▶ **Working data**:
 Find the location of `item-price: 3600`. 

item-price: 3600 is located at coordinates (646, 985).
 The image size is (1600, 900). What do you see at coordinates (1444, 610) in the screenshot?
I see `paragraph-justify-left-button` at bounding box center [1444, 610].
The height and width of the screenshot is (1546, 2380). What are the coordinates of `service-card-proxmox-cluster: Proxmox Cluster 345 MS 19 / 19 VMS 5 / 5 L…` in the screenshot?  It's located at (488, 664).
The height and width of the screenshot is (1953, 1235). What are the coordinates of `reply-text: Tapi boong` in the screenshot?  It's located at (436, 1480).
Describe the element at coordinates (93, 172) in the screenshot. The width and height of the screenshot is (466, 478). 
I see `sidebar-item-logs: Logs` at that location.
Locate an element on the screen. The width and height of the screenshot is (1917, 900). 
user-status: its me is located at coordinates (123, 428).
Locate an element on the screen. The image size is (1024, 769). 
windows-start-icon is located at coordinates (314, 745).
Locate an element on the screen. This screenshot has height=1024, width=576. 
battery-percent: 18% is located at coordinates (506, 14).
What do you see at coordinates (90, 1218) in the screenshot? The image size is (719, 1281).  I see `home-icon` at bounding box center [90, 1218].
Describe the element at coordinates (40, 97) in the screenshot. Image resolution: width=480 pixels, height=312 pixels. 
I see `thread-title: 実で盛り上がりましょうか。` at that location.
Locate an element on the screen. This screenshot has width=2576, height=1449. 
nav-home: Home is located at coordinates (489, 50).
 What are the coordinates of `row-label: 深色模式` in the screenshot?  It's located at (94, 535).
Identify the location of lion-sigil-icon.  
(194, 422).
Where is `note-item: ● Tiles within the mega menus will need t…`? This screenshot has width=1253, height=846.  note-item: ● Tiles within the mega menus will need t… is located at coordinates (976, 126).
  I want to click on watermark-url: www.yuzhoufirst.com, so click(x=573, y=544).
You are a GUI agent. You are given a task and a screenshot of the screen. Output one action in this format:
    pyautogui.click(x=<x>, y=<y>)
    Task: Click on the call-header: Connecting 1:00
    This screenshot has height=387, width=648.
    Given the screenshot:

▶ **Work to be completed**: Retype all of the lines above exactly as they appear.

▶ **Completed task**:
 Find the location of `item-price: 3600`. 

item-price: 3600 is located at coordinates (646, 985).
 The image size is (1600, 900). What do you see at coordinates (1444, 610) in the screenshot?
I see `paragraph-justify-left-button` at bounding box center [1444, 610].
The height and width of the screenshot is (1546, 2380). What are the coordinates of `service-card-proxmox-cluster: Proxmox Cluster 345 MS 19 / 19 VMS 5 / 5 L…` in the screenshot?  It's located at (488, 664).
The height and width of the screenshot is (1953, 1235). What are the coordinates of `reply-text: Tapi boong` in the screenshot?  It's located at (436, 1480).
Describe the element at coordinates (93, 172) in the screenshot. The width and height of the screenshot is (466, 478). 
I see `sidebar-item-logs: Logs` at that location.
Locate an element on the screen. The width and height of the screenshot is (1917, 900). 
user-status: its me is located at coordinates (123, 428).
Locate an element on the screen. The image size is (1024, 769). 
windows-start-icon is located at coordinates (314, 745).
Locate an element on the screen. This screenshot has height=1024, width=576. 
battery-percent: 18% is located at coordinates (506, 14).
What do you see at coordinates (90, 1218) in the screenshot? The image size is (719, 1281).  I see `home-icon` at bounding box center [90, 1218].
Describe the element at coordinates (40, 97) in the screenshot. Image resolution: width=480 pixels, height=312 pixels. 
I see `thread-title: 実で盛り上がりましょうか。` at that location.
Locate an element on the screen. This screenshot has width=2576, height=1449. 
nav-home: Home is located at coordinates (489, 50).
 What are the coordinates of `row-label: 深色模式` in the screenshot?  It's located at (94, 535).
Identify the location of lion-sigil-icon.  
(194, 422).
Where is `note-item: ● Tiles within the mega menus will need t…`? This screenshot has width=1253, height=846.  note-item: ● Tiles within the mega menus will need t… is located at coordinates (976, 126).
  I want to click on watermark-url: www.yuzhoufirst.com, so click(x=573, y=544).
You are a GUI agent. You are given a task and a screenshot of the screen. Output one action in this format:
    pyautogui.click(x=<x>, y=<y>)
    Task: Click on the call-header: Connecting 1:00
    This screenshot has height=387, width=648.
    Given the screenshot:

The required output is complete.